# Rio's vs Merriams; How to tell the difference?



## #1DEER 1-I (Sep 10, 2007)

Just wondering, how specifically do you tell a Rio from a merriam? I swear between 2 bunches I am looking at they are somewhat different. The ones seem to be more shiny and have less white on their tailfeathers, the others are darker and have somewhat more white on their fans.


----------



## TEX-O-BOB (Sep 12, 2007)

> The ones seem to be more shiny and have less white on their tailfeathers, the others are darker and have somewhat more white on their fans.


There ya go! You just answered your own question. 

It's actually more about logistics than anything. If you aren't in the four corner area of SD,MT,ND,and WY or in the LaSals here in UT, all bets are off. There is so much mix breeding and hybridization going on everywhere you never know what you're looking at.


----------



## Bears Butt (Sep 12, 2007)

OK, educate me, which one has the more white on the tail?
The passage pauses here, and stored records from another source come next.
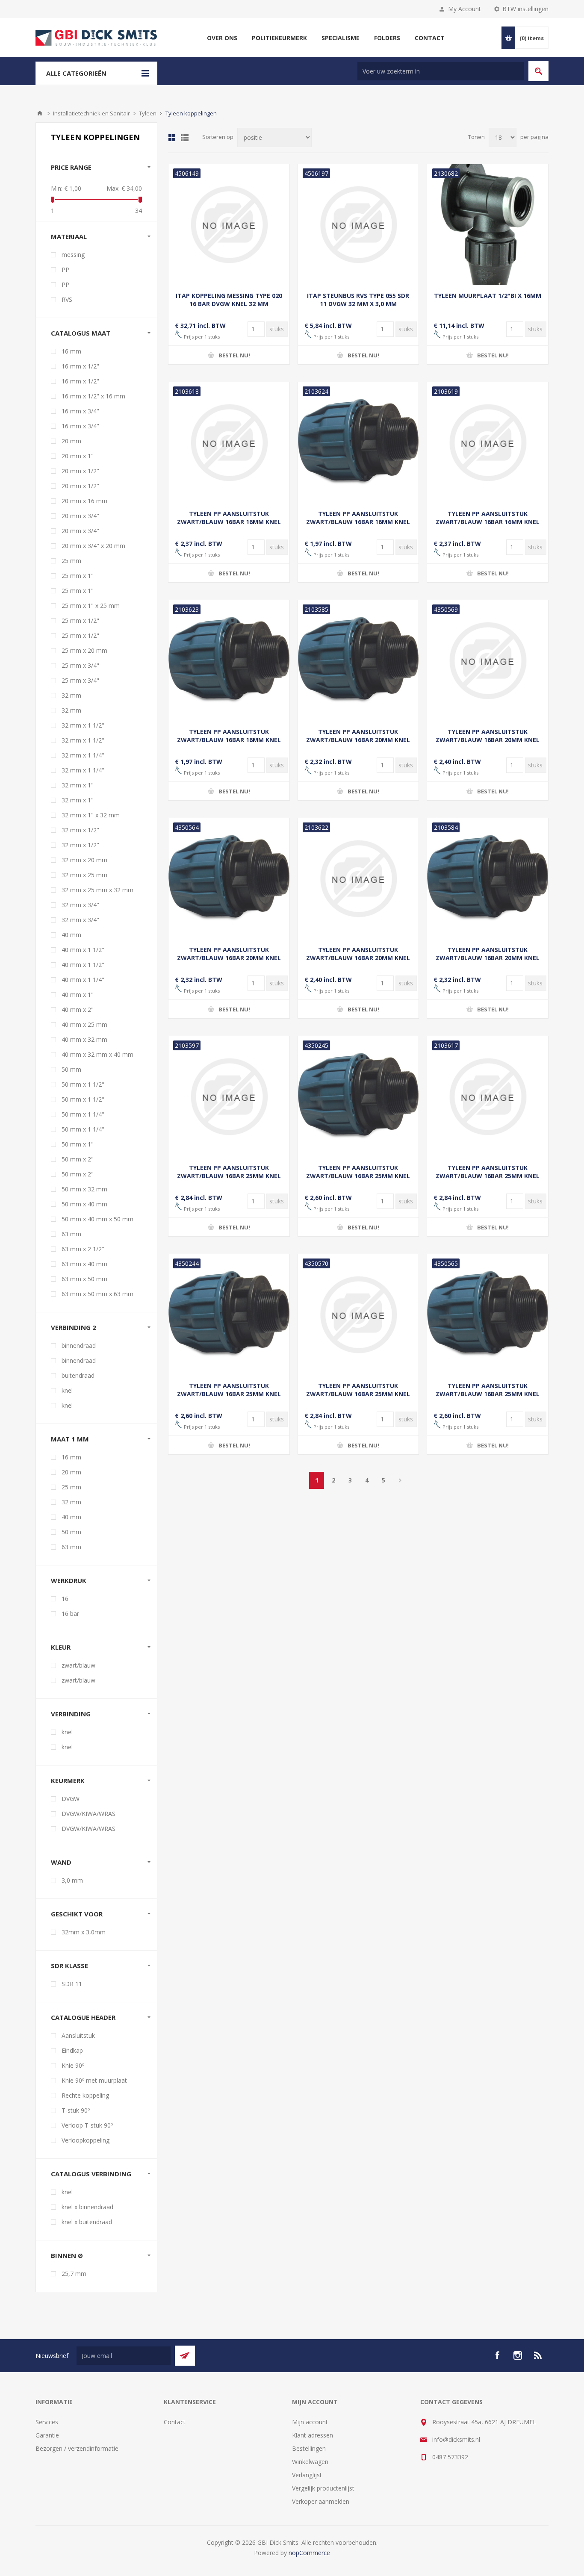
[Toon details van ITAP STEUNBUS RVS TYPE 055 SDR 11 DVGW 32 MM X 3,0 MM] (358, 224)
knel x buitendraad (87, 2222)
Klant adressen (312, 2435)
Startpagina (39, 113)
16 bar (70, 1613)
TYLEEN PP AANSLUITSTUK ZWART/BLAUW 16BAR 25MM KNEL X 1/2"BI (488, 1176)
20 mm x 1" (78, 456)
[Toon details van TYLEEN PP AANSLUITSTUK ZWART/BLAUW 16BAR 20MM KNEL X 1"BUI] (358, 660)
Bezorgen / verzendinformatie (76, 2448)
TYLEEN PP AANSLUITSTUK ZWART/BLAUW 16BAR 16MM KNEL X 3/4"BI (488, 522)
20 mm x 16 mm (84, 501)
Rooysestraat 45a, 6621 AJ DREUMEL (484, 2422)
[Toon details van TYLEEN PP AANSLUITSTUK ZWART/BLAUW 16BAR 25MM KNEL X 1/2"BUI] (228, 1314)
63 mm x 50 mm (84, 1279)
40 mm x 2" (78, 1009)
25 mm (71, 561)
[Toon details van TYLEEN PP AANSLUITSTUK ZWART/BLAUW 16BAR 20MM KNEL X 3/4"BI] (358, 878)
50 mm (71, 1069)
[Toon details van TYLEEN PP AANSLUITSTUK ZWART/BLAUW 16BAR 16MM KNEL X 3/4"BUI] (228, 660)
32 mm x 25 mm (84, 875)
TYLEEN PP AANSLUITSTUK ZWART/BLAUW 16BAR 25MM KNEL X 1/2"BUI (229, 1394)
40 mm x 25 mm (84, 1024)
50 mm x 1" (78, 1144)
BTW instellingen (525, 9)
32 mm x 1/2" (80, 830)
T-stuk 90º (76, 2110)
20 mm (71, 441)
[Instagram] (518, 2355)
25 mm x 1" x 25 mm (91, 605)
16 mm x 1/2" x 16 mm (93, 396)
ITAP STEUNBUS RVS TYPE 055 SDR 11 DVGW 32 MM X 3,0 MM (358, 300)
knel (67, 1390)
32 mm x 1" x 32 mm (91, 815)
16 (65, 1599)
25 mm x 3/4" (80, 665)
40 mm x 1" (78, 994)
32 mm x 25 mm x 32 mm (97, 890)
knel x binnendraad (87, 2207)
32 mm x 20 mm (84, 860)
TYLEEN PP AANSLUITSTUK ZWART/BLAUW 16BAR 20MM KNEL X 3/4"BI (358, 958)
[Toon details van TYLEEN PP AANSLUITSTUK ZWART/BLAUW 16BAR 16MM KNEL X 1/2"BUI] (358, 442)
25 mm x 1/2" (80, 620)
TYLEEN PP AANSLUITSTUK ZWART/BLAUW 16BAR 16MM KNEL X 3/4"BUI (229, 740)
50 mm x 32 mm (84, 1189)
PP (65, 269)
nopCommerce (309, 2553)
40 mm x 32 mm (84, 1039)
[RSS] (538, 2355)
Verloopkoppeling (85, 2140)
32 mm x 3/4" (80, 905)
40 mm (71, 935)
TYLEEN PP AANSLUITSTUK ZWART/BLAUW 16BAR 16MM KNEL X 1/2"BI (229, 522)
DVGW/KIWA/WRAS (88, 1814)
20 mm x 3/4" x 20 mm (93, 546)
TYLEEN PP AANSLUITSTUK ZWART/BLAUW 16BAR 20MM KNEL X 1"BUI (358, 740)
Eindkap (72, 2050)
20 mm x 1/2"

Is one species larger in body size than the other?


----------



## gdog (Sep 13, 2007)

Here's a link that will give you plenty of info: http://www.nwtf.org/for_hunters/all_about_turkeys.html


----------



## luv2fsh&hnt (Sep 22, 2007)

Bears Butt said:


> OK, educate me, which one has the more white on the tail? Is one species larger in body size than the other?


Merriams have more white than the Rios' but like Tex said most of the birds here are hybrid because of cross breeding.


----------